Page387 So it seems that the concept of Higgs is a good one. Then why hasn’t it been widely accepted?? Peter Higgs, the scientist who (reluctantly) gave his name to this concept, was working on something else. Veltman, one of the builders of Higgs theory, called the concept a “cleaning pad” for hiding human ignorance. Glashow was less friendly: he called Higgs a “toilet,” in which we “flush away” the inconsistencies of existing theory. Some of the other major objections concern the complete absence of experimental evidence for Higgs.

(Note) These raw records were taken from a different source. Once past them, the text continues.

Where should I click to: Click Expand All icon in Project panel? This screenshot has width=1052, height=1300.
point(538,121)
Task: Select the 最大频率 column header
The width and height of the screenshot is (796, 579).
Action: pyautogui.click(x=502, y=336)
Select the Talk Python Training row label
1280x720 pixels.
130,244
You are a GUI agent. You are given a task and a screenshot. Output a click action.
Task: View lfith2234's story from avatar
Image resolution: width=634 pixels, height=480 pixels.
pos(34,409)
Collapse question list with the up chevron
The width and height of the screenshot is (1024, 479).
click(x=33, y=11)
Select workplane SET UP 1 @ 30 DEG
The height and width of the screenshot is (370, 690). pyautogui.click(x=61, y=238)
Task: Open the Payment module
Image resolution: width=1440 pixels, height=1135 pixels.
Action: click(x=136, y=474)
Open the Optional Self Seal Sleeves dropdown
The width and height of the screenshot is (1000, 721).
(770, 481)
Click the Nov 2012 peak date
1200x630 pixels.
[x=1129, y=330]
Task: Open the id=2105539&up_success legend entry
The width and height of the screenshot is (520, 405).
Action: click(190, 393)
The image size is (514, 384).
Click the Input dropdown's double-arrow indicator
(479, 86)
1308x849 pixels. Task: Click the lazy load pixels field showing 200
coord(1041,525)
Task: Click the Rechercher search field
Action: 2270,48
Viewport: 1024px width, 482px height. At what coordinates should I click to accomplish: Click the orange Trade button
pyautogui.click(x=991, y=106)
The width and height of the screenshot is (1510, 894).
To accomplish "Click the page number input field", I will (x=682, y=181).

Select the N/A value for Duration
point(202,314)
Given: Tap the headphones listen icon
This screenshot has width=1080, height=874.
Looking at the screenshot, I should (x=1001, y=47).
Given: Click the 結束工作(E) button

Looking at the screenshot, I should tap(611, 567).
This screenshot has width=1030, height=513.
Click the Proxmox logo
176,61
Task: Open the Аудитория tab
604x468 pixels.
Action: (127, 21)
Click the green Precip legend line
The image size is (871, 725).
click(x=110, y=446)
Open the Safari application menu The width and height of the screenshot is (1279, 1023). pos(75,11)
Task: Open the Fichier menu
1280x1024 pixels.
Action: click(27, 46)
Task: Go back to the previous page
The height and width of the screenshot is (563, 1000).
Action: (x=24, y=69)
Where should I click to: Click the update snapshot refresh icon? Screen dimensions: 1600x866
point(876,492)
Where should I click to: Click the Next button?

Page410 The Higgs field once represented all the energy of particle creation. It temporarily withdrew, then appeared several times in different disguises, in order to maintain mathematical consistency, eliminate infinities, and manage the ever-growing complexity of relations produced by forces and the further differentiation of particles. This is the brilliant, resplendent “God Particle.”
Pages420~421 What is astonishing is that our scientists, who are brilliant in other respects, so often forget the lessons of history: namely, that science’s greatest impact on society comes from those studies that drive people to search for the “atom.” Even leaving aside its contributions to genetic engineering, materials science, or controlled nuclear fusion, the inquiry into the “atom” itself has already repaid its cost millions of times over; and so far there is no sign that this situation will change. Investment in abstract research amounting to less than one percent of industrial budgets has performed far better than the Dow Jones Index over 300 years. And yet, time and again we are threatened by frustrated authorities who only want to focus science on society’s immediate needs, forgetting—or perhaps never having understood—that the overwhelming majority of major scientific and technological advances that affect the quality and quantity of human life come from pure, abstract, curiosity-driven research. Amen.
September 7, 2007
Translated from the Chinese original with AI assistance. The original text is authoritative.